# Need Help with Wineador Project



## cubanrob19 (Jun 15, 2010)

I have an avanti 16, and I just started turning into a wineador ... Well I seasoned 5 cao cedar boxes and placed them on the racks, then I put 1/2lb of HF 70% beads (half on a glass tray at the bottom under the diverted drip, & half in two small trays up on the top rack), and a shot glass of dist water in the middle rack. When it's unplugged it's reading 73%-76* ... then I turn on the unit and have it set on the lowest possible setting (min-max, it's not digital) the rh drops s lot to about 59% and the temp reads 60*-61* which I think seams too cold for the lowest setting also! 
But anyways, why does the rh drop soo much when the unit is running?


----------



## Benaj85 (Feb 5, 2010)

The reduction in RH is because as you cool the air it cannot hold as much humidity. The excess condenses on the cold surface of the cooler. That is where you get the water dripping down to the bottom. You need to find a way to recycle this water back into the air.


----------



## cubanrob19 (Jun 15, 2010)

Benaj85 said:


> The reduction in RH is because as you cool the air it cannot hold as much humidity. The excess condenses on the cold surface of the cooler. That is where you get the water dripping down to the bottom. You need to find a way to recycle this water back into the air.

+ + + + +

• [PROBLEMS]
(A) Rewrite Benaj85's paragraph in the wineador thread that begins "The reduction in RH is because" as a short bulleted list that keeps its main facts.
(B) Reproduce the wineador thread from "I have an avanti" to "(Feb 5, 2010)", switching "shot glass" to "small cup".
(C) In the wineador thread, how many cedar boxes did cubanrob19 season and place on the racks?

• [ENTRIES SHOWN]

+ + + + +

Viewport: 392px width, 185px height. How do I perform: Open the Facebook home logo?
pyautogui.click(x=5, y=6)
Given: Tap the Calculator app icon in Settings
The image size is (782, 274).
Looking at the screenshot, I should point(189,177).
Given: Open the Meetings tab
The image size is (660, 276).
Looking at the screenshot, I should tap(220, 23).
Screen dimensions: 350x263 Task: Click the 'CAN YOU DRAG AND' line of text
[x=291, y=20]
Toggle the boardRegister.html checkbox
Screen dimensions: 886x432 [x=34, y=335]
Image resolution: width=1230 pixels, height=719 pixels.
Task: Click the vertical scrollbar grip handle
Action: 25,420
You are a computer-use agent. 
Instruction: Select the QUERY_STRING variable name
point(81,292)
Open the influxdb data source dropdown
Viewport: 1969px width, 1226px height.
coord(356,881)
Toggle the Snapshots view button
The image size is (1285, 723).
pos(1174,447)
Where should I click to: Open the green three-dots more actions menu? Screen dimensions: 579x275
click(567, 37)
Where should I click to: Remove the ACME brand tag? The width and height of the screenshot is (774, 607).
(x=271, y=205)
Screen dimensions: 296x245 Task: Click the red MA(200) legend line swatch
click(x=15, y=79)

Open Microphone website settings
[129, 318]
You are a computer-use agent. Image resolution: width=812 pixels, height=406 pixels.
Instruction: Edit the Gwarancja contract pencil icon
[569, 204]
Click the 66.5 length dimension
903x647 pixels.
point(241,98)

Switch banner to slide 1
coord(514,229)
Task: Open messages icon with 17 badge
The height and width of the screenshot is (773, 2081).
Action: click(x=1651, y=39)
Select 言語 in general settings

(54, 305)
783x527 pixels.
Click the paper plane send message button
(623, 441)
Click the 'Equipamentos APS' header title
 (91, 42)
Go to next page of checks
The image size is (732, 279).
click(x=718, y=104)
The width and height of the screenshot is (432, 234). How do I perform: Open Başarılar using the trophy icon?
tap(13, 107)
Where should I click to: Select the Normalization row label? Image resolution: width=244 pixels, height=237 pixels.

+ + + + +

• [SOLUTIONS TO EACH TASK]
(A)
- Cooling the air lowers the RH because cooler air cannot hold as much humidity.
- The excess moisture condenses on the cooler's cold surface.
- This condensation is the water that drips down to the bottom.
- That water needs to be recycled back into the air.

(B)
I have an avanti 16, and I just started turning into a wineador ... Well I seasoned 5 cao cedar boxes and placed them on the racks, then I put 1/2lb of HF 70% beads (half on a glass tray at the bottom under the diverted drip, & half in two small trays up on the top rack), and a small cup of dist water in the middle rack. When it's unplugged it's reading 73%-76* ... then I turn on the unit and have it set on the lowest possible setting (min-max, it's not digital) the rh drops s lot to about 59% and the temp reads 60*-61* which I think seams too cold for the lowest setting also! 
But anyways, why does the rh drop soo much when the unit is running?


----------



## Benaj85 (Feb 5, 2010)

(C) Five CAO cedar boxes.